__Supplied data__.
== == ==

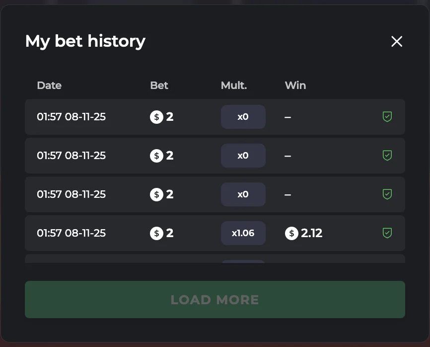Click the shield icon in the x1.06 row
The height and width of the screenshot is (347, 430).
click(387, 233)
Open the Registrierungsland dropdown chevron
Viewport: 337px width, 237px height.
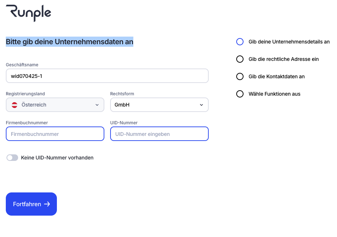97,105
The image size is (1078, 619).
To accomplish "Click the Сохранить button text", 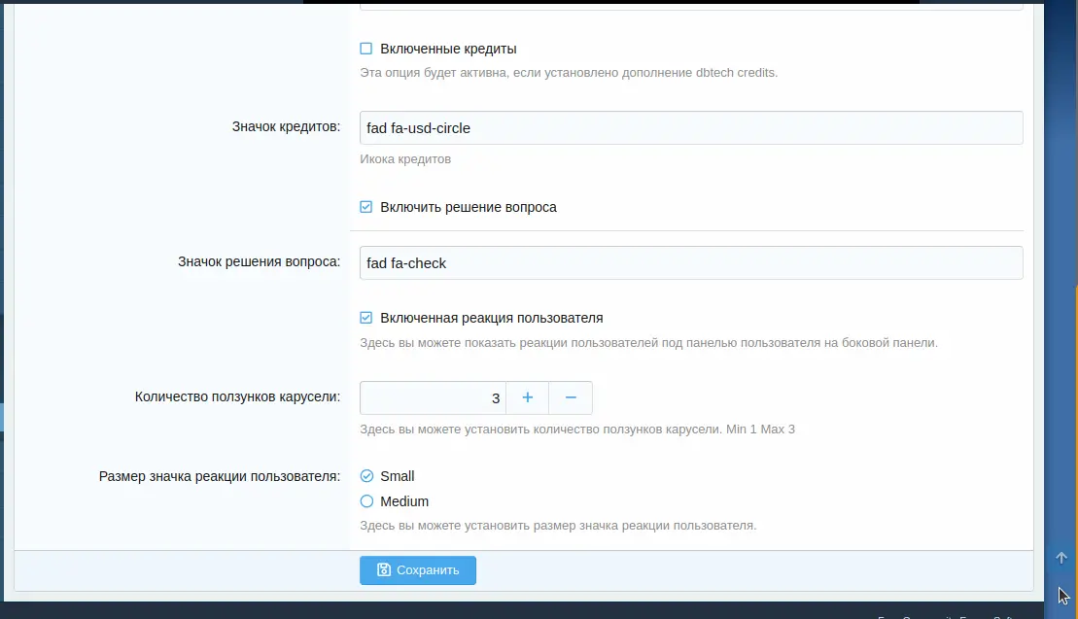I will coord(428,570).
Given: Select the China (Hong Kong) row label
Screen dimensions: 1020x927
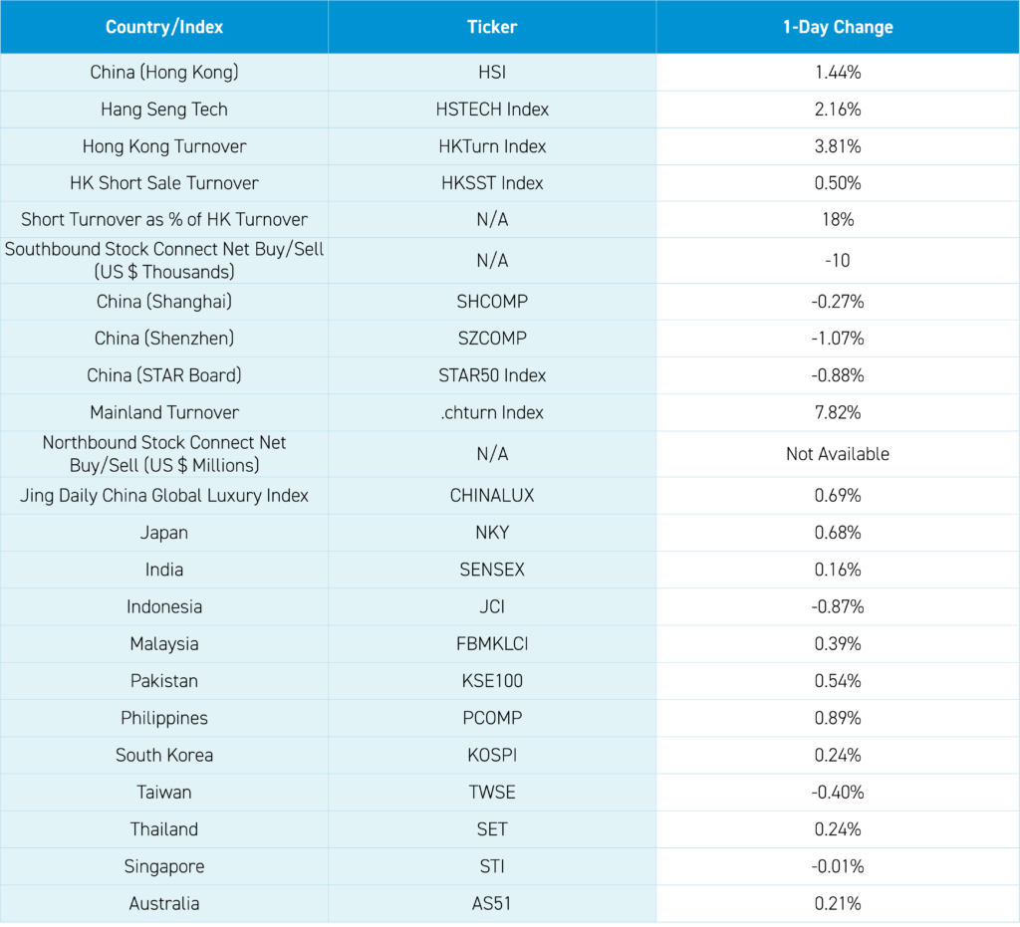Looking at the screenshot, I should [164, 73].
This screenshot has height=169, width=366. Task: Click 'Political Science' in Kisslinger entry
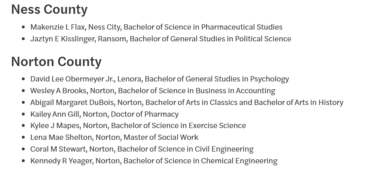coord(263,39)
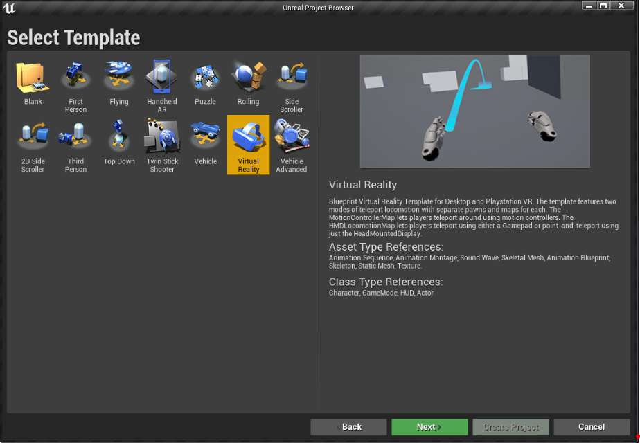Choose the Third Person template
The width and height of the screenshot is (640, 443).
click(x=75, y=145)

== == ==

__Assignment__. Make an exact copy of the lines of the records from the line containing "This screenshot has" through the final line, both ends included, but not of the pictures.

__Exercise answer__.
This screenshot has height=169, width=366. Task: Click 'Political Science' in Kisslinger entry
coord(263,39)
Choose the Third Person template
The width and height of the screenshot is (640, 443).
click(x=75, y=145)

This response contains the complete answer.